Record extracts →
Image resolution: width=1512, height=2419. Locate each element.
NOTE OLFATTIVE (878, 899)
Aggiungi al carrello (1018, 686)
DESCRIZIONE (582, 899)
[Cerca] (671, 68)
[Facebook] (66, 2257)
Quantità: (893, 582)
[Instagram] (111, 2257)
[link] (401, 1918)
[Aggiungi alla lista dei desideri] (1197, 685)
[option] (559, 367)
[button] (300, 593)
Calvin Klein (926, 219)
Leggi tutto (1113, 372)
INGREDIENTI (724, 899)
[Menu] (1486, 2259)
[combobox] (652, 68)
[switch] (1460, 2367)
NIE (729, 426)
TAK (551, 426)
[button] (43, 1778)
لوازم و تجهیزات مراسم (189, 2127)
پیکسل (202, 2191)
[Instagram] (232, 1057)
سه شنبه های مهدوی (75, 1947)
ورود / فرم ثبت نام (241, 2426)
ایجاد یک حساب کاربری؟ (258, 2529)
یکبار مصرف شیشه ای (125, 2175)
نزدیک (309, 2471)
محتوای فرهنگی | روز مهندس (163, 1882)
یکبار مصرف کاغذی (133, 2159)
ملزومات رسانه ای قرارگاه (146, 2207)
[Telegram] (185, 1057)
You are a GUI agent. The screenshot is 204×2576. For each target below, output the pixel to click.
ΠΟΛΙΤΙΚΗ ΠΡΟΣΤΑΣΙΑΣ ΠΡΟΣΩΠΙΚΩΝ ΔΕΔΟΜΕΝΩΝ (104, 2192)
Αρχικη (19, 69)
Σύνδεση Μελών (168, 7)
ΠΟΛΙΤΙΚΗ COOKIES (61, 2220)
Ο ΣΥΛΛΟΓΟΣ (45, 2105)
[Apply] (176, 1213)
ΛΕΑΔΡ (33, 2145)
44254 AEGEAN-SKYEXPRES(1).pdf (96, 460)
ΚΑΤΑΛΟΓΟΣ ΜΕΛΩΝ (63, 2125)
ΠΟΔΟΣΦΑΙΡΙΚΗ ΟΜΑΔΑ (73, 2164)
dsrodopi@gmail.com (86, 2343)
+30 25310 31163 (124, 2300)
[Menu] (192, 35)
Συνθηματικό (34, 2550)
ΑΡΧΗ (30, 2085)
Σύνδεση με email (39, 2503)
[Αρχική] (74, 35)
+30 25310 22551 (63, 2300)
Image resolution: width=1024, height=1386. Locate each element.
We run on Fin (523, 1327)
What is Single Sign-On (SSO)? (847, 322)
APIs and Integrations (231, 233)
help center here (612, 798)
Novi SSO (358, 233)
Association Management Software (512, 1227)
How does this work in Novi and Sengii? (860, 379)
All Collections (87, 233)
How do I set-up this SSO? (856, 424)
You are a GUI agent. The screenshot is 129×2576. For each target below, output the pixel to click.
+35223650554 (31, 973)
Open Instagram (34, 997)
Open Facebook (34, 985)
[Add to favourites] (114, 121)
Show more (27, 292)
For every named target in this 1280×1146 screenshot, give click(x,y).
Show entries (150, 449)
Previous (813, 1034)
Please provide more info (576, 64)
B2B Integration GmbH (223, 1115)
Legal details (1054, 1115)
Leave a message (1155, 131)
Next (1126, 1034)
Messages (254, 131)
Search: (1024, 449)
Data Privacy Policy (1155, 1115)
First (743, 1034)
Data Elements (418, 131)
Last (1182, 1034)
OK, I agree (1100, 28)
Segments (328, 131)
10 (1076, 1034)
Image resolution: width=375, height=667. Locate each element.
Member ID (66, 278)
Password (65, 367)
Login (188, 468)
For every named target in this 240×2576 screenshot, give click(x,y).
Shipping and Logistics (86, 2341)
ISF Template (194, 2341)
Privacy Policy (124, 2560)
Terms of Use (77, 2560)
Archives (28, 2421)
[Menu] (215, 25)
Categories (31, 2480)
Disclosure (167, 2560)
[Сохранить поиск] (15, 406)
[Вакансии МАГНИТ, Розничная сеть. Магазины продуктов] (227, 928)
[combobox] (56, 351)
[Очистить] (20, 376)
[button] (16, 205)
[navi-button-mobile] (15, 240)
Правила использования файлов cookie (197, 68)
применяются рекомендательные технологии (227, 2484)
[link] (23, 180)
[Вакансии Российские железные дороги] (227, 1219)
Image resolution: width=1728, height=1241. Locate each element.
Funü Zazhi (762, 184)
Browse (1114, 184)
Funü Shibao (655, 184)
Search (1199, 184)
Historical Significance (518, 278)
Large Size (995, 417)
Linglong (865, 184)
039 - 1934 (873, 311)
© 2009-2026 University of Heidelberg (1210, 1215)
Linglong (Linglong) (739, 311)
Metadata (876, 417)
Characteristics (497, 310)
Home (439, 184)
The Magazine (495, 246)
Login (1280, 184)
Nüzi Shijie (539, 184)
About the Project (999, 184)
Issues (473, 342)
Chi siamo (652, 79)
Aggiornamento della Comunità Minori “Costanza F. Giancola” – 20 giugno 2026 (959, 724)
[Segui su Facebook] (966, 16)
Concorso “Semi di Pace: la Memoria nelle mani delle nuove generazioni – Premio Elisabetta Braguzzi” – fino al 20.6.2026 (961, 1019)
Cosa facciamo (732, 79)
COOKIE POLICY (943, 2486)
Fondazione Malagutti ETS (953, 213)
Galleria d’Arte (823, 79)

Requirement → Return the whole of the data, character for character.

Reply to the exercise →
Image resolution: width=1512, height=2419. Locate each element.
NOTE OLFATTIVE (878, 899)
Aggiungi al carrello (1018, 686)
DESCRIZIONE (582, 899)
[Cerca] (671, 68)
[Facebook] (66, 2257)
Quantità: (893, 582)
[Instagram] (111, 2257)
[link] (401, 1918)
[Aggiungi alla lista dei desideri] (1197, 685)
[option] (559, 367)
[button] (300, 593)
Calvin Klein (926, 219)
Leggi tutto (1113, 372)
INGREDIENTI (724, 899)
[Menu] (1486, 2259)
[combobox] (652, 68)
[switch] (1460, 2367)
NIE (729, 426)
TAK (551, 426)
[button] (43, 1778)
لوازم و تجهیزات مراسم (189, 2127)
پیکسل (202, 2191)
[Instagram] (232, 1057)
سه شنبه های مهدوی (75, 1947)
ورود / فرم ثبت نام (241, 2426)
ایجاد یک حساب کاربری؟ (258, 2529)
یکبار مصرف شیشه ای (125, 2175)
نزدیک (309, 2471)
محتوای فرهنگی | روز مهندس (163, 1882)
یکبار مصرف کاغذی (133, 2159)
ملزومات رسانه ای قرارگاه (146, 2207)
[Telegram] (185, 1057)
You are a GUI agent. The screenshot is 204×2576. For each target below, output the pixel to click.
ΠΟΛΙΤΙΚΗ ΠΡΟΣΤΑΣΙΑΣ ΠΡΟΣΩΠΙΚΩΝ ΔΕΔΟΜΕΝΩΝ (104, 2192)
Αρχικη (19, 69)
Σύνδεση Μελών (168, 7)
ΠΟΛΙΤΙΚΗ COOKIES (61, 2220)
Ο ΣΥΛΛΟΓΟΣ (45, 2105)
[Apply] (176, 1213)
ΛΕΑΔΡ (33, 2145)
44254 AEGEAN-SKYEXPRES(1).pdf (96, 460)
ΚΑΤΑΛΟΓΟΣ ΜΕΛΩΝ (63, 2125)
ΠΟΔΟΣΦΑΙΡΙΚΗ ΟΜΑΔΑ (73, 2164)
dsrodopi@gmail.com (86, 2343)
+30 25310 31163 (124, 2300)
[Menu] (192, 35)
Συνθηματικό (34, 2550)
ΑΡΧΗ (30, 2085)
Σύνδεση με email (39, 2503)
[Αρχική] (74, 35)
+30 25310 22551 (63, 2300)
Image resolution: width=1024, height=1386. Locate each element.
We run on Fin (523, 1327)
What is Single Sign-On (SSO)? (847, 322)
APIs and Integrations (231, 233)
help center here (612, 798)
Novi SSO (358, 233)
Association Management Software (512, 1227)
How does this work in Novi and Sengii? (860, 379)
All Collections (87, 233)
How do I set-up this SSO? (856, 424)
You are a GUI agent. The screenshot is 129×2576. For each target below, output the pixel to click.
+35223650554 (31, 973)
Open Instagram (34, 997)
Open Facebook (34, 985)
[Add to favourites] (114, 121)
Show more (27, 292)
For every named target in this 1280×1146 screenshot, give click(x,y).
Show entries (150, 449)
Previous (813, 1034)
Please provide more info (576, 64)
B2B Integration GmbH (223, 1115)
Legal details (1054, 1115)
Leave a message (1155, 131)
Next (1126, 1034)
Messages (254, 131)
Search: (1024, 449)
Data Privacy Policy (1155, 1115)
First (743, 1034)
Data Elements (418, 131)
Last (1182, 1034)
OK, I agree (1100, 28)
Segments (328, 131)
10 (1076, 1034)
Image resolution: width=375, height=667. Locate each element.
Member ID (66, 278)
Password (65, 367)
Login (188, 468)
For every named target in this 240×2576 screenshot, give click(x,y).
Shipping and Logistics (86, 2341)
ISF Template (194, 2341)
Privacy Policy (124, 2560)
Terms of Use (77, 2560)
Archives (28, 2421)
[Menu] (215, 25)
Categories (31, 2480)
Disclosure (167, 2560)
[Сохранить поиск] (15, 406)
[Вакансии МАГНИТ, Розничная сеть. Магазины продуктов] (227, 928)
[combobox] (56, 351)
[Очистить] (20, 376)
[button] (16, 205)
[navi-button-mobile] (15, 240)
Правила использования файлов cookie (197, 68)
применяются рекомендательные технологии (227, 2484)
[link] (23, 180)
[Вакансии Российские железные дороги] (227, 1219)
Image resolution: width=1728, height=1241. Locate each element.
Funü Zazhi (762, 184)
Browse (1114, 184)
Funü Shibao (655, 184)
Search (1199, 184)
Historical Significance (518, 278)
Large Size (995, 417)
Linglong (865, 184)
039 - 1934 (873, 311)
© 2009-2026 University of Heidelberg (1210, 1215)
Linglong (Linglong) (739, 311)
Metadata (876, 417)
Characteristics (497, 310)
Home (439, 184)
The Magazine (495, 246)
Login (1280, 184)
Nüzi Shijie (539, 184)
About the Project (999, 184)
Issues (473, 342)
Chi siamo (652, 79)
Aggiornamento della Comunità Minori “Costanza F. Giancola” – 20 giugno 2026 (959, 724)
[Segui su Facebook] (966, 16)
Concorso “Semi di Pace: la Memoria nelle mani delle nuove generazioni – Premio Elisabetta Braguzzi” – fino al 20.6.2026 (961, 1019)
Cosa facciamo (732, 79)
COOKIE POLICY (943, 2486)
Fondazione Malagutti ETS (953, 213)
Galleria d’Arte (823, 79)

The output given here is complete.